For better effect, above is a comparison between the original Kirby's Adventure and its Virtual Console counterpart. They speak for themselves; there's just no getting around the original version serving the game's world infinitely better. Adhering to today's epilepsy measures is a noble cause, but that it's at the cost of game quality leaves a bittersweet taste. When considering they're easily the best games in the package, it's a shame such blemishes left a black mark on not just two of Masahiro Sakurai's masterpieces, but on a glorious celebration of Kirby.
While disappointing, it's hardly enough to dismiss the compilation. And why should it, when it comes with such delightful supplements? The 45-page Collectible Book alone is an amazing treasure trove of concept art, historical context and creator commentary for every Kirby game. Not every title is given the same amount of coverage, but there's enough background development detail to keep things interesting.
With it taking a playful, informal tone throughout, it's an especially fun read. Can you believe that ribbon at the bottom is a game in itself? I consider myself a Kirby superfan, but even some of the trivia questions threw me for a loop, and that's not even considering my shock at some of the cut game content (how about Kirby almost driving a tank in Dream Land 2?). Waddle Dee fans take note: there's a page practically worshiping Nintendo's most adorable goon, and a mention of his ill-fated attempt as a playable character in Kirby 64.
Rounding it out is a beautiful soundtrack comprised of famous songs throughout the series. Much of the selection is expertly picked: Epic Yarn's Green Greens arrangement and Nightmare in Dream Land's Rainbow Resort make for immensely nostalgic choices, while the fan-favorite final boss themes are much appreciated. Only the super-short boss themes stand out as odd choices, although given quantity of songs alongside their lack of loops, it's possible they wanted to conserve space and decided to round things out.
It appears these songs were ripped straight from the source, so as warned in the booklet, the quality varies. While the post-NES console games sound flawless, the 8-bit and handheld games have some audible static fuzziness. Some are better than others: you can hardly detect any air in the Kirby's Adventure tracks, while the muffled filter of Super Star Ultra's Helper's Rest is rather head-scratching when no such thing was present in that game's official soundtrack.
Still, they hardly matter when it comes to the three unique arrangements rounding out the soundtrack. While Gourmet Race to Green Greens once again showcases Kirby's innate talent for orchestra, Dream a New Dream for Tomorrow's piano/recorder medley of ending themes is so profoundly heartfelt, so gently nostalgic you cannot listen to it without a dry eye. With how its rendition of Kirby's Adventure's ending prods at our heartstrings, I cannot think of it as anything but intentional.

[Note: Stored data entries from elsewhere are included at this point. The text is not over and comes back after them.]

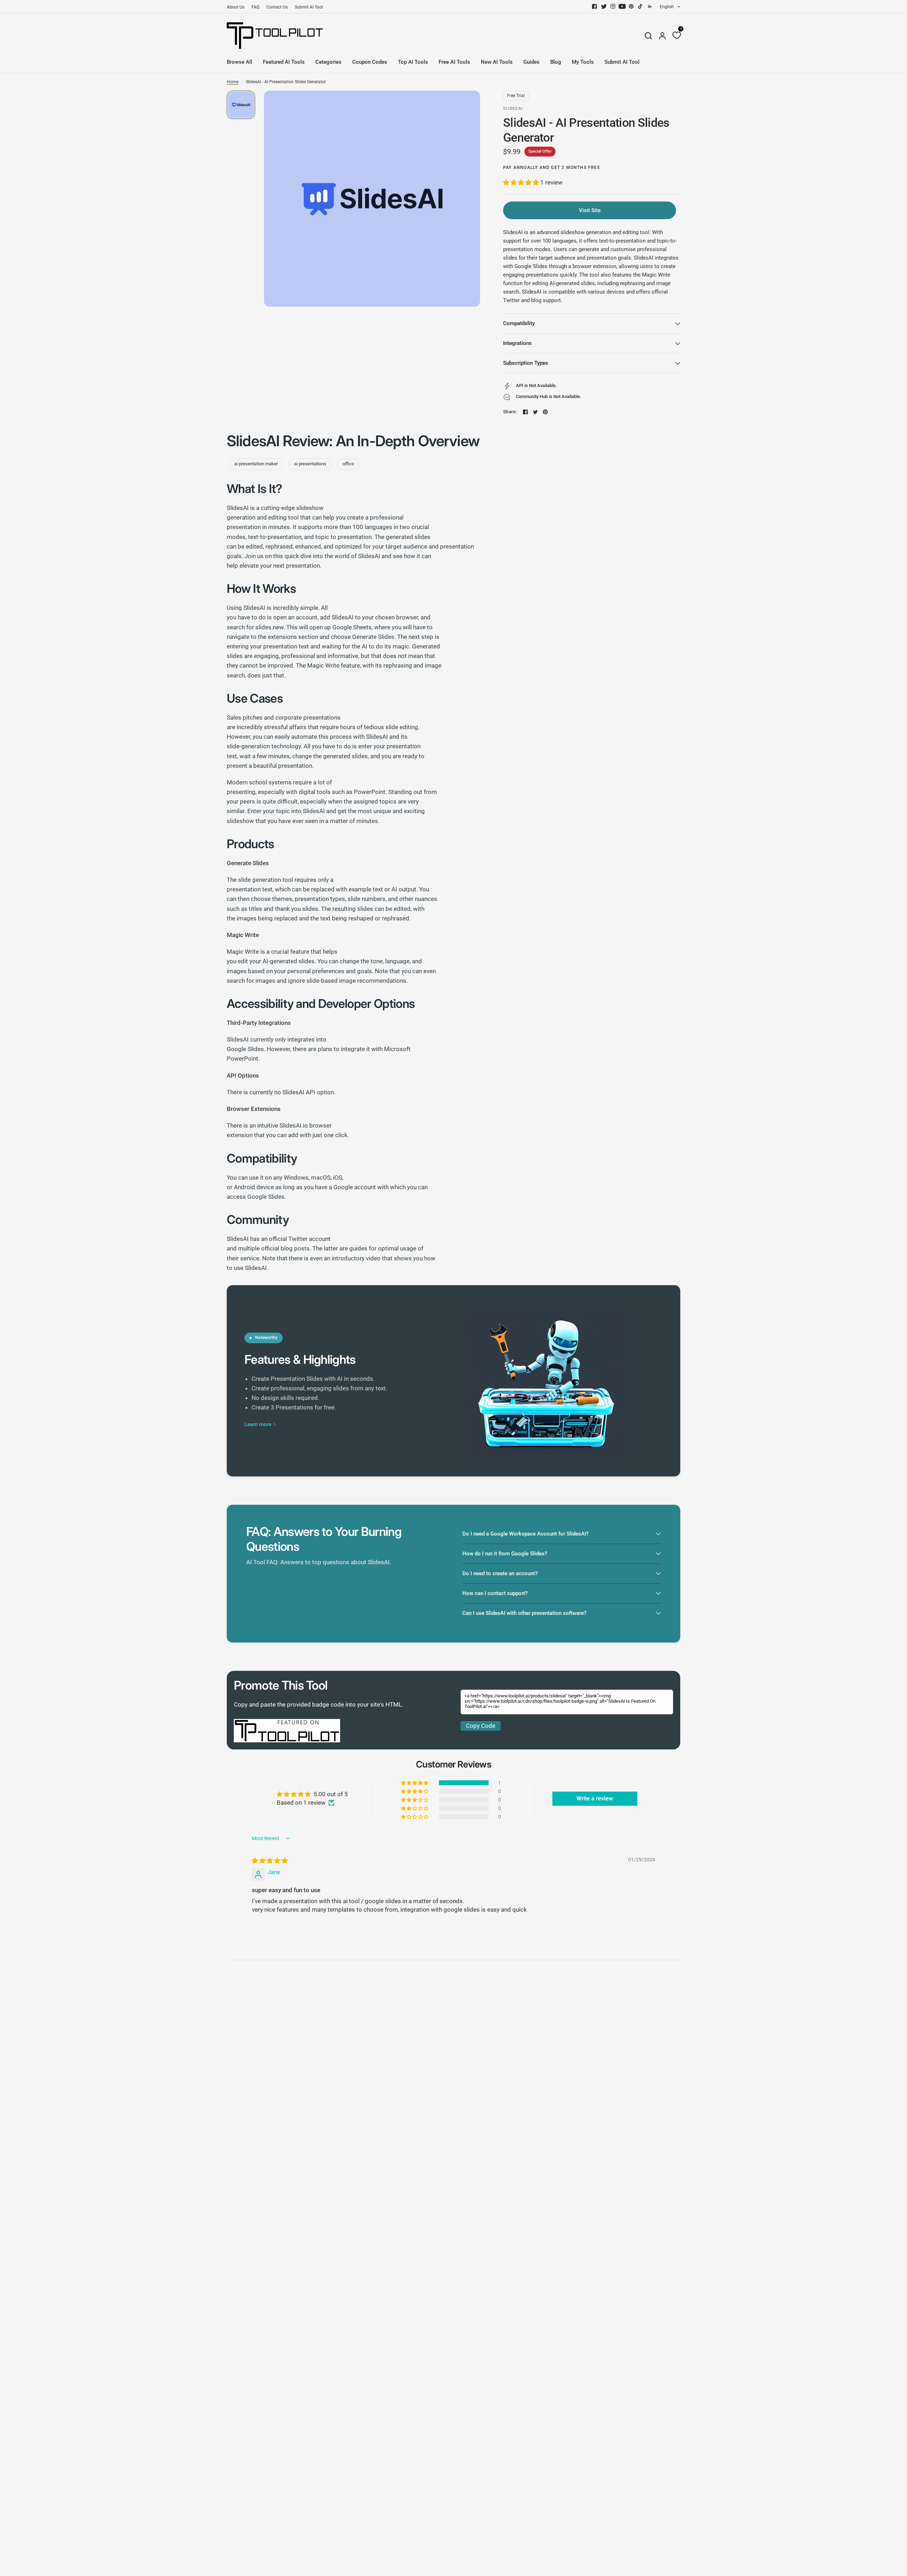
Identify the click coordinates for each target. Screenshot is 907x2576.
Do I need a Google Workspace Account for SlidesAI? (525, 1534)
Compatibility (519, 323)
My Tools (583, 62)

The amount of love put into Kirby's Dream Collection renders it one of the most dedicated, genuine titles to be ever released by Nintendo. It's not without its missteps, but that it has not a cynical bone in its body instills it only the purest of joy into the player. It's by no means rushed for that quick buck, but instead an authentic celebration meant for both that longtime fan and that fledgling gamer.
Such a work cannot be produced by anything by developers who not just adore crafting Kirby, but who eagerly wish to share their passion with the world. As Nintendo's final game for Wii, that is the utmost honor.